I didn't mean to come clean, but before I could stop myself the words were out of my mouth.
I agreed to meet Alexis for coffee. I work with an organization called I AM THAT GIRL where we empower young girls to healthy self-esteem and self-worth. I had just brought Alexis on board as one of our new monthly bloggers. We lived in the same city and decided to meet up for some actual conversation.
"So what's your story?" she asked, hands pursed around a thick, white café mug. Stories are everything in our organization. They are the connective tissue that binds us together across race, sexuality, religious beliefs, or any of the other zillion shards of difference deployed to divide and isolate us. When we share our stories we thread a connection that makes us say "me too" and that's when real miracles happen.
It's a variation of a question you get asked at parties or dinners or other social gatherings: What do you do? What's your line of work? What's your background? Like most people in these situations, I have learned how to relay my story to make it sound neat, clean, and utterly sanitary. I have a PhD and taught college for a number of years. I transitioned out of that and got more interested in working in the non-profit sector.

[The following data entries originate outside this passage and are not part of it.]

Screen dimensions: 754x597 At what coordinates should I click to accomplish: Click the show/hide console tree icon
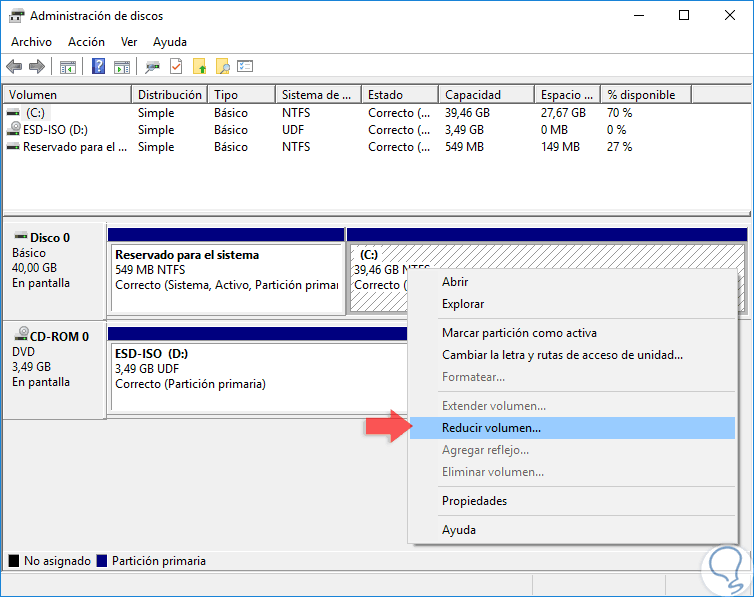pos(68,67)
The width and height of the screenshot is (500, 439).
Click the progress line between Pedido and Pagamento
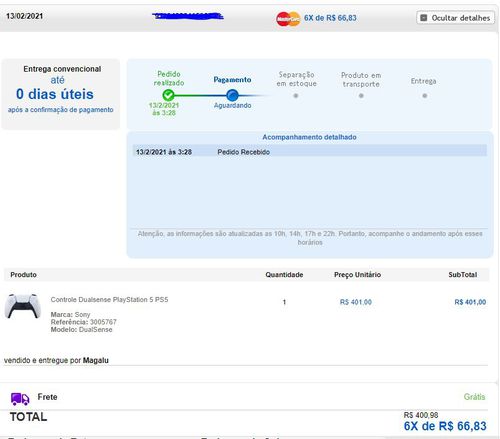[200, 96]
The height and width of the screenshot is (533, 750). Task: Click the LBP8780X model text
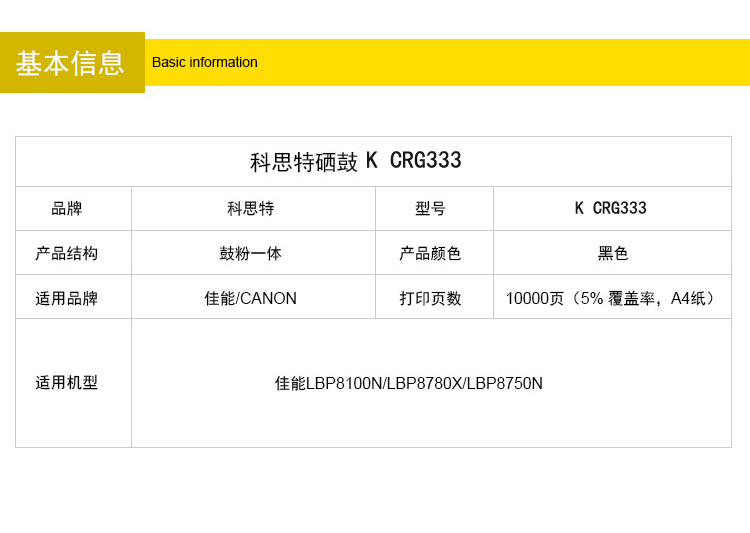click(424, 384)
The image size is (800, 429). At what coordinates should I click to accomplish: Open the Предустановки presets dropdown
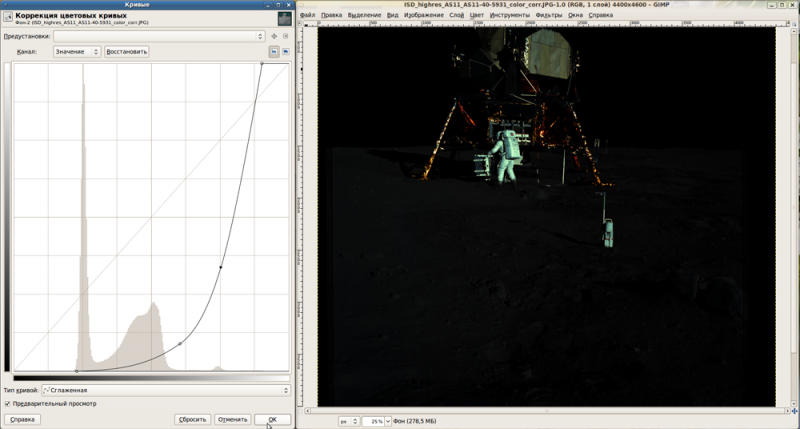157,36
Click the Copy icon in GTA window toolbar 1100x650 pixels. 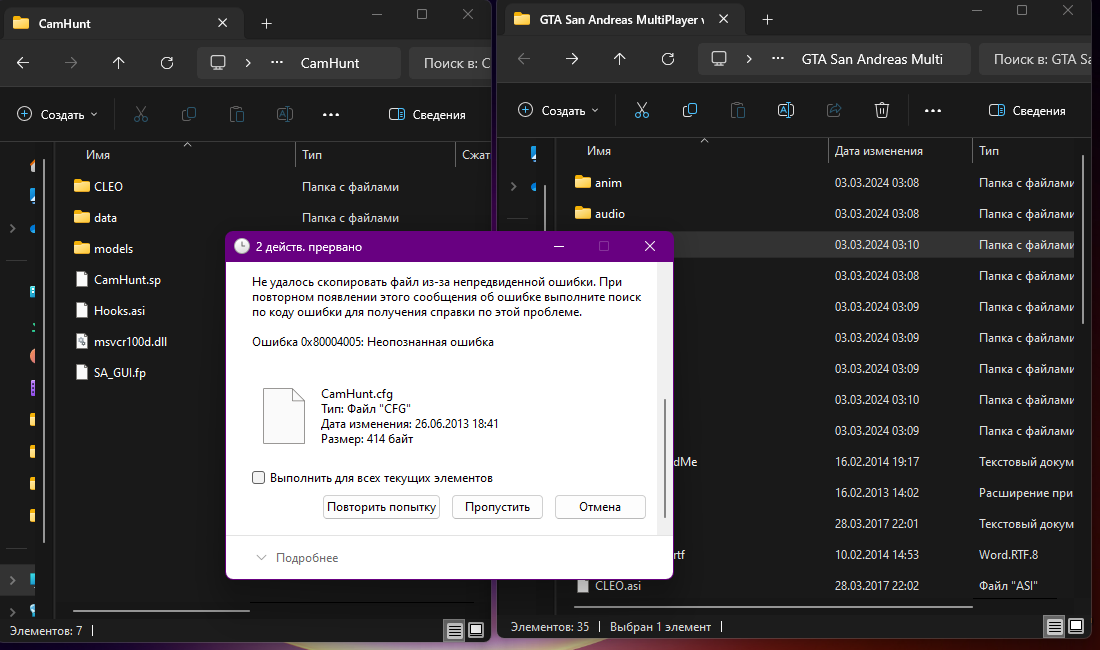click(x=690, y=110)
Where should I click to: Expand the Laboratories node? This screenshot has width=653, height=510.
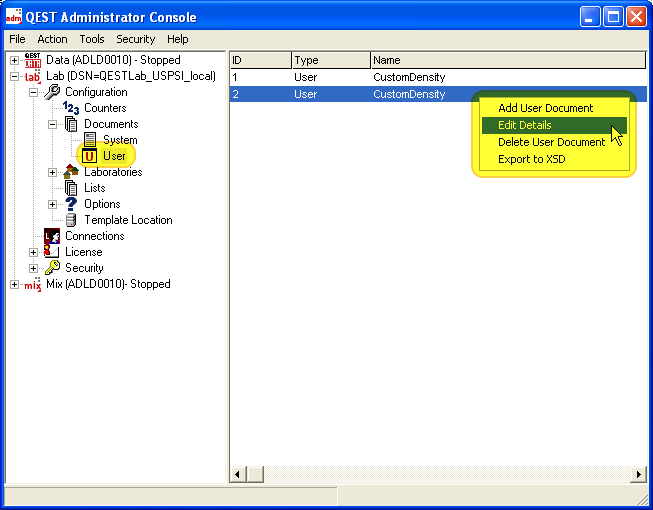52,172
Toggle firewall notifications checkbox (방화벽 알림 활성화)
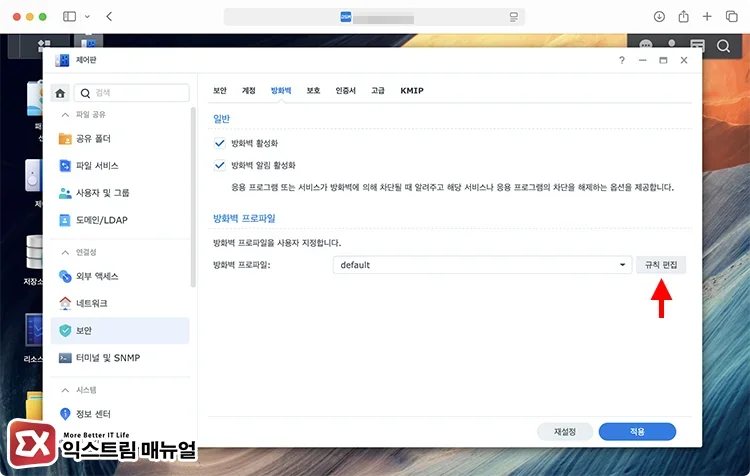The height and width of the screenshot is (476, 750). pyautogui.click(x=220, y=165)
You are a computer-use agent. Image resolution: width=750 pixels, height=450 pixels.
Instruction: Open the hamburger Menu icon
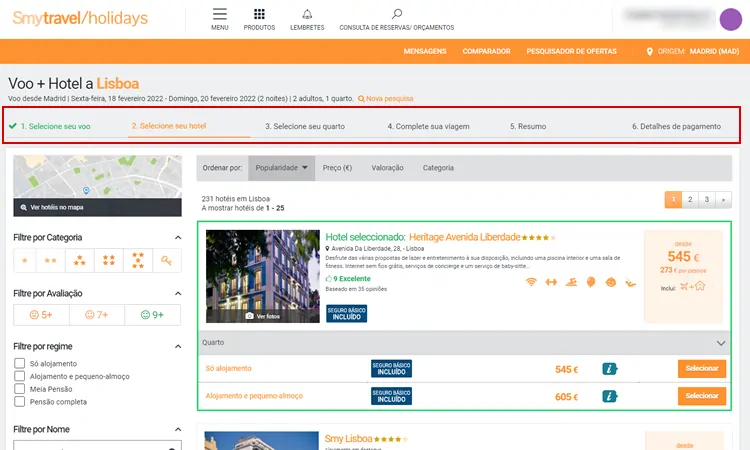(x=220, y=15)
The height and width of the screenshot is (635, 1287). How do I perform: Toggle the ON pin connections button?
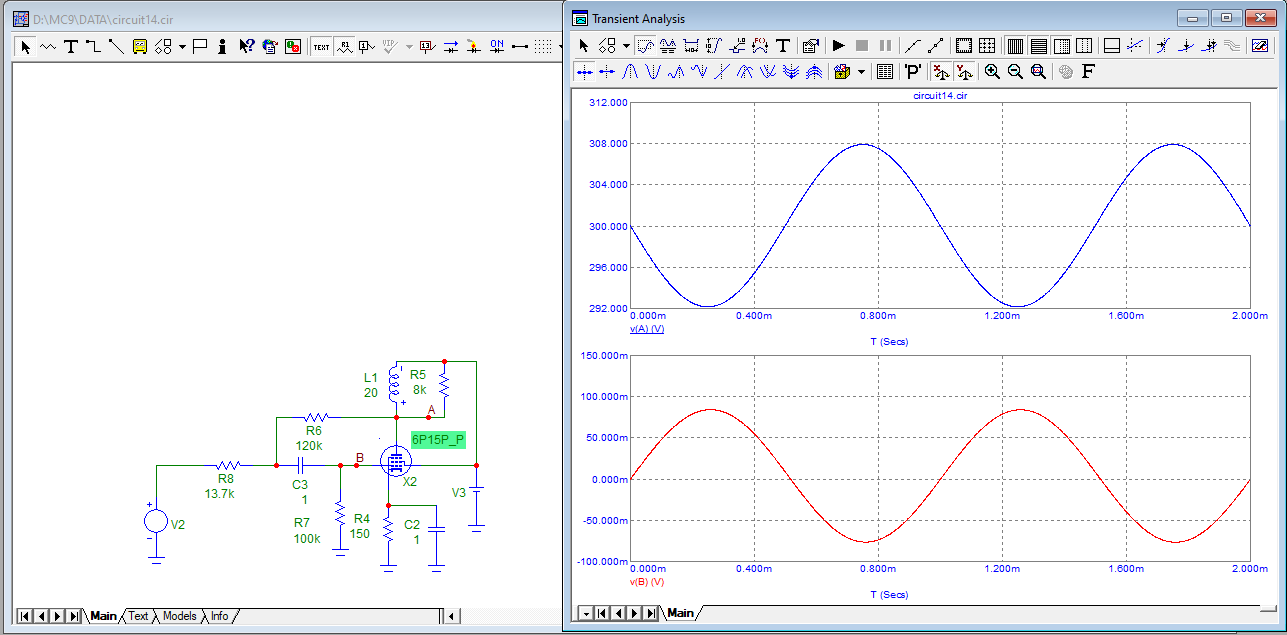tap(497, 46)
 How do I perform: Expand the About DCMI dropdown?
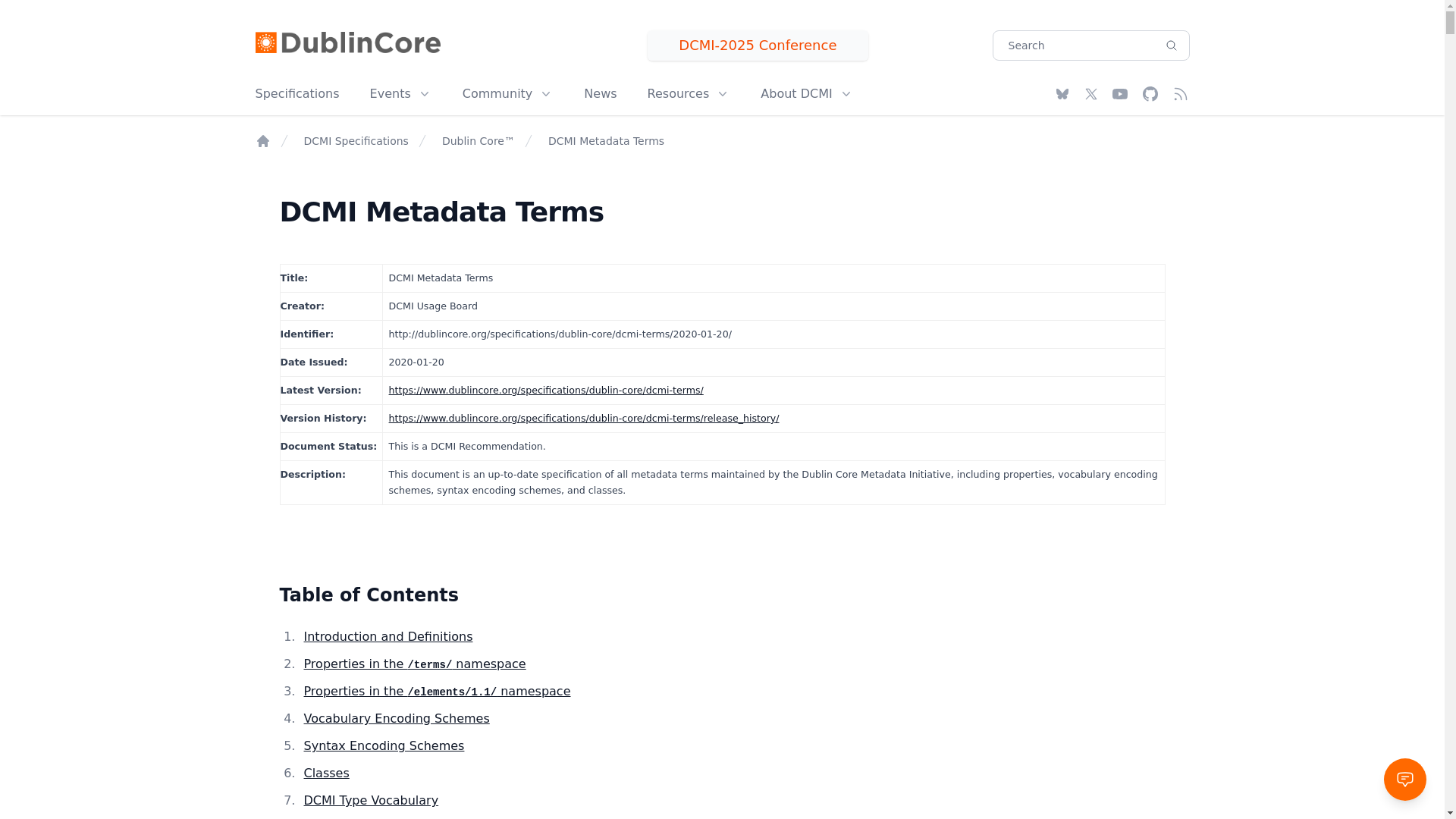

I stopped and looked at this young girl's trusting, open face.
"Actually, the university cut the program I was teaching in and I was on the job market for over a year trying to find another academic gig in this area, which was impossible." I paused. "There was a lot of crying." I met her eyes and a huge grin spread across her face. I smiled back. The energy shifted. She nodded. She didn't have to say it for us both to feel it. Me too.
I told her it was incredibly hard. I felt broken in 18 different ways. When there wasn't crying, there was self-pity and a lot of anger. I told her that some days it was all but impossible to crawl out from under the blanket of shame I had pulled tightly around me. I felt like I had let everyone including myself down. I was a failure. I was lost. I was unable to see how it would ever be OK. It was eventually OK, it was eventually pretty great in fact, and the mess was a big part of that process that only the people closest to me got to witness.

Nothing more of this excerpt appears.